PROVIDED RECORDS section start

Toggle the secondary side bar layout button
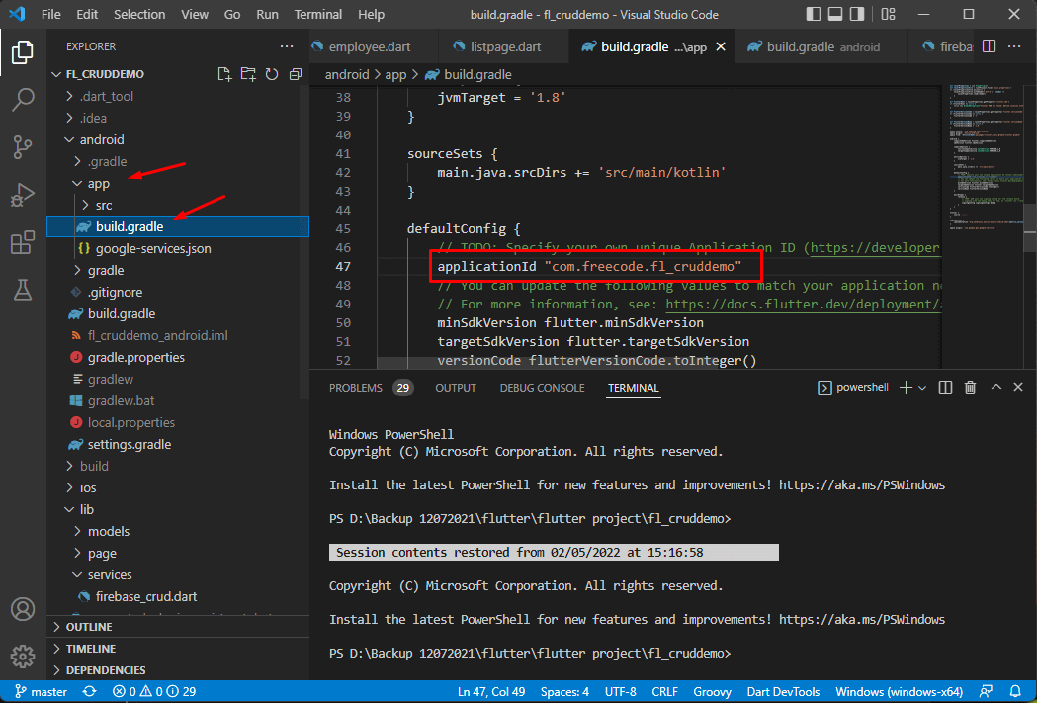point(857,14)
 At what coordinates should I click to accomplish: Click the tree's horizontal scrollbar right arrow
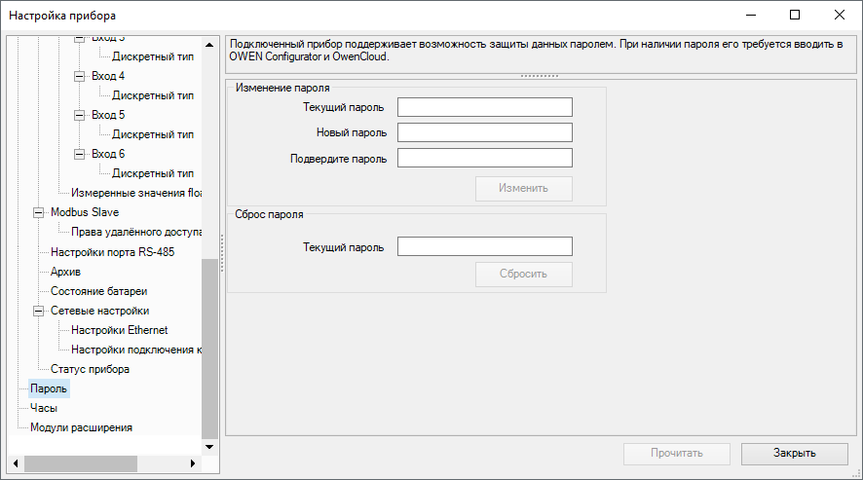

PROVIDED RECORDS section end
PROVIDED RECORDS section start

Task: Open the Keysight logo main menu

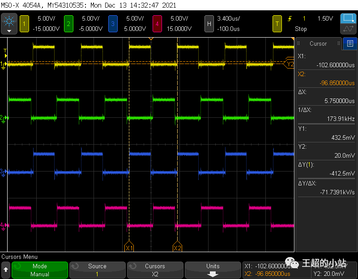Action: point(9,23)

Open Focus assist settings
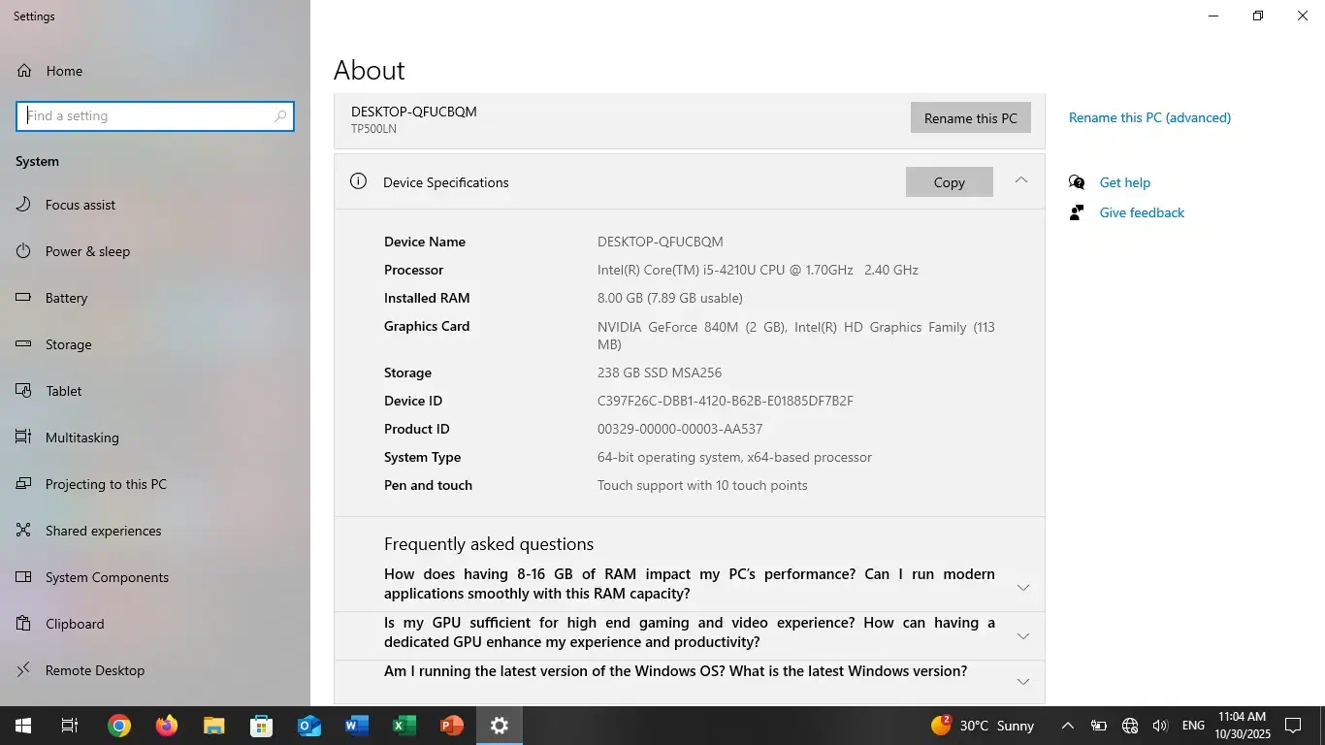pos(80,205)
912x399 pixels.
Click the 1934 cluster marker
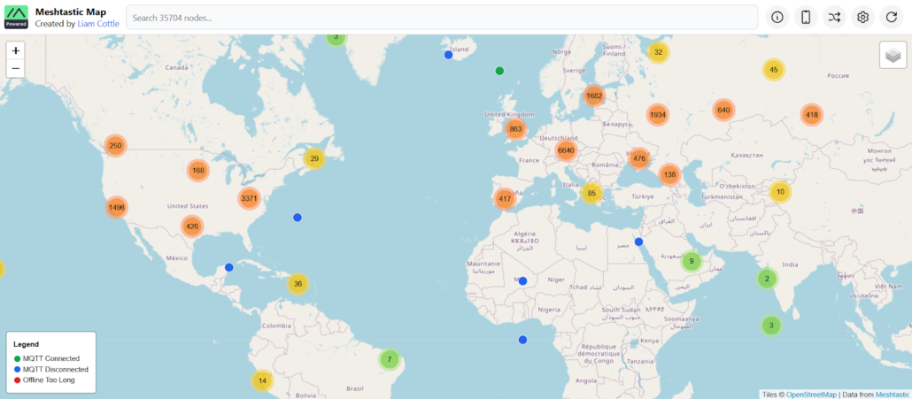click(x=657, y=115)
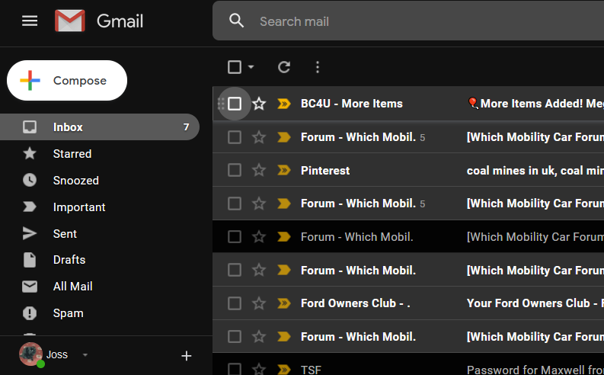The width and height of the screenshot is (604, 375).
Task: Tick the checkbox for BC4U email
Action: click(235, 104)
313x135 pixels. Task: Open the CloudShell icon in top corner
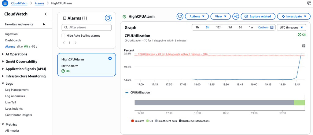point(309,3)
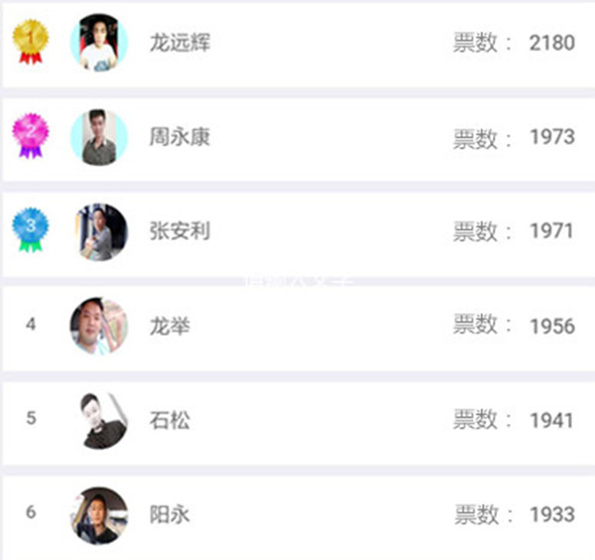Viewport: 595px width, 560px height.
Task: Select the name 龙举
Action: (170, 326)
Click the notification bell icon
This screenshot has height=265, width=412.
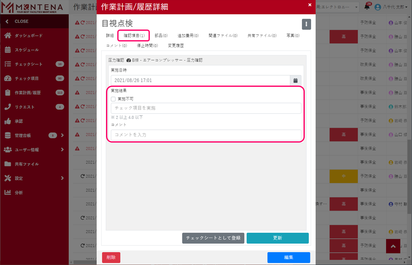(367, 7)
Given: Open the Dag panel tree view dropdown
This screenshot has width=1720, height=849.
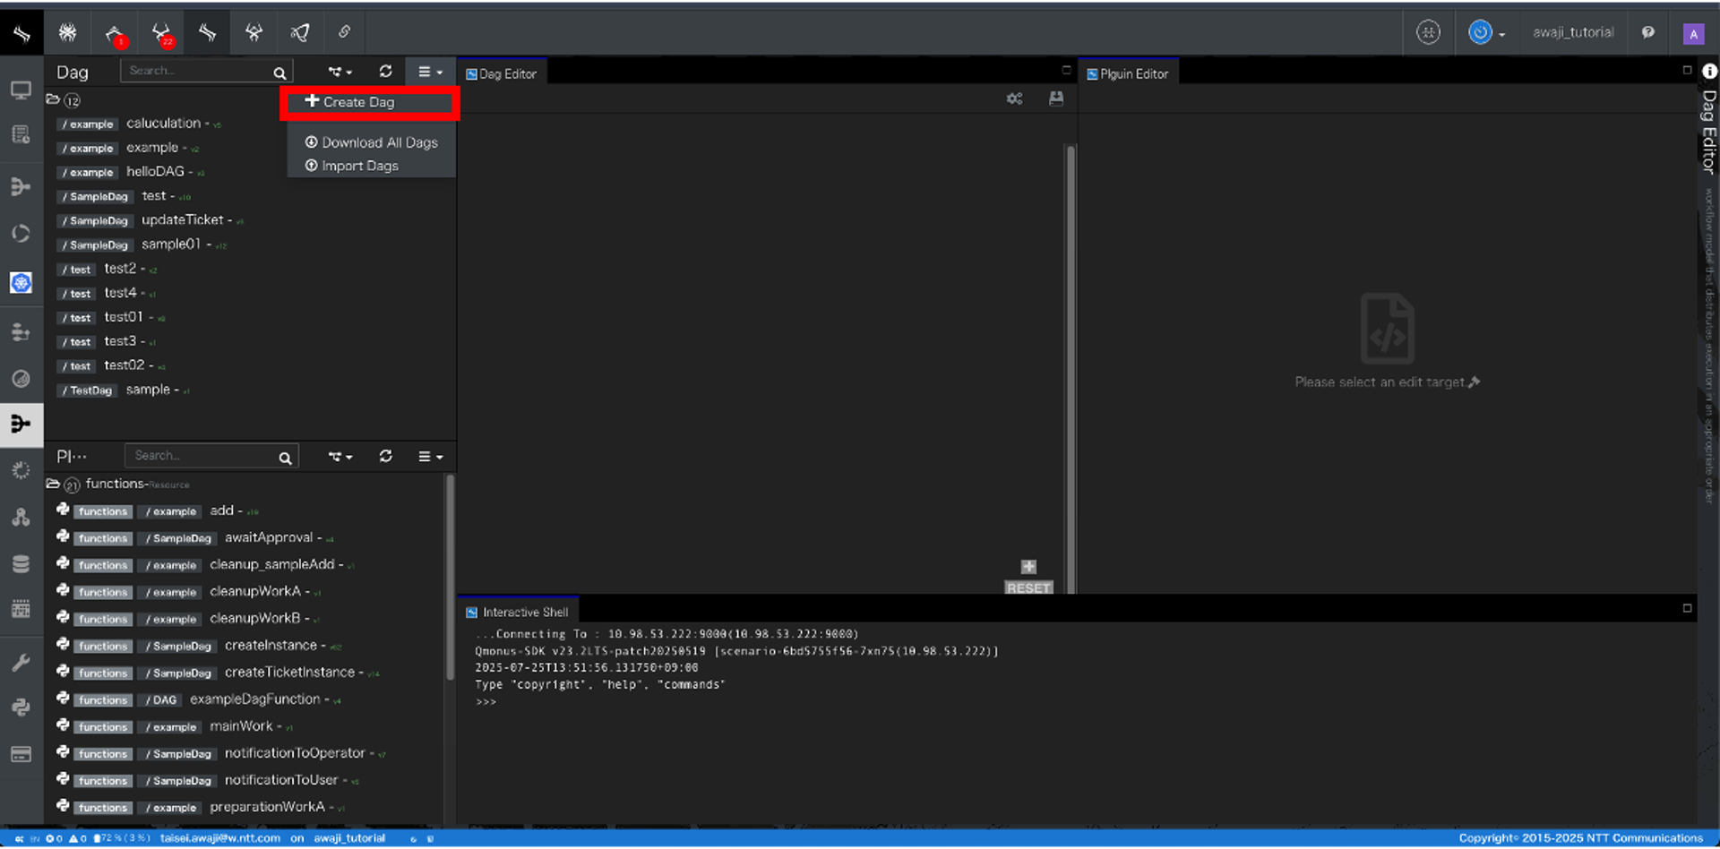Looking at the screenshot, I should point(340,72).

PROVIDED RECORDS section end
PROVIDED RECORDS section start

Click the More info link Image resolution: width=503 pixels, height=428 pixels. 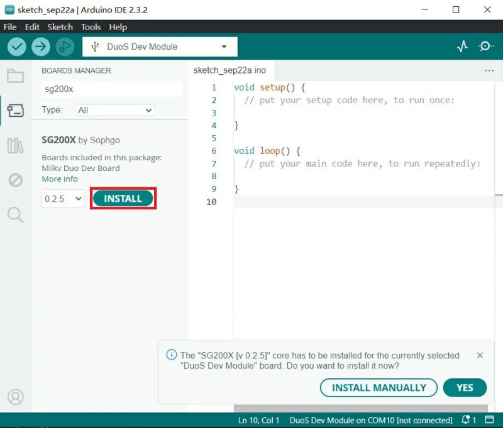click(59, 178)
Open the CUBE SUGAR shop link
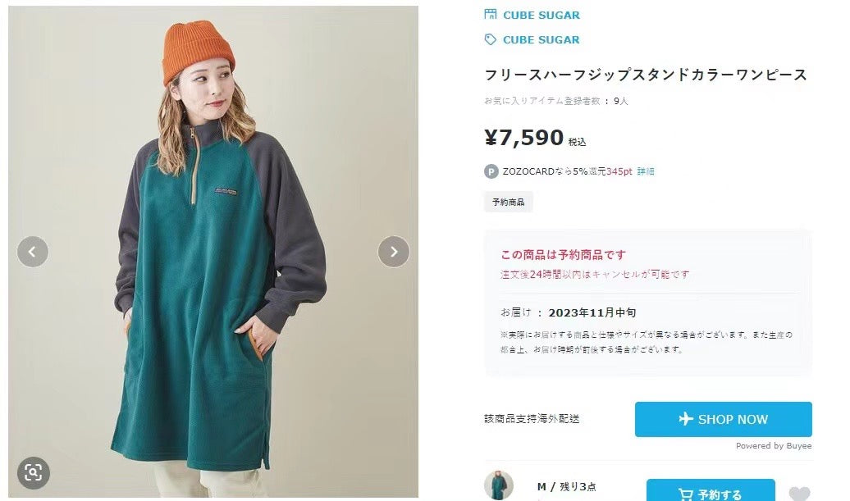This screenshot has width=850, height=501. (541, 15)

PROVIDED RECORDS section end

• PROBLEM STATEMENT: Going through the records above line by line, count those that hold the word "tree", and answer with the number only.

• EXERCISE RESULT: 2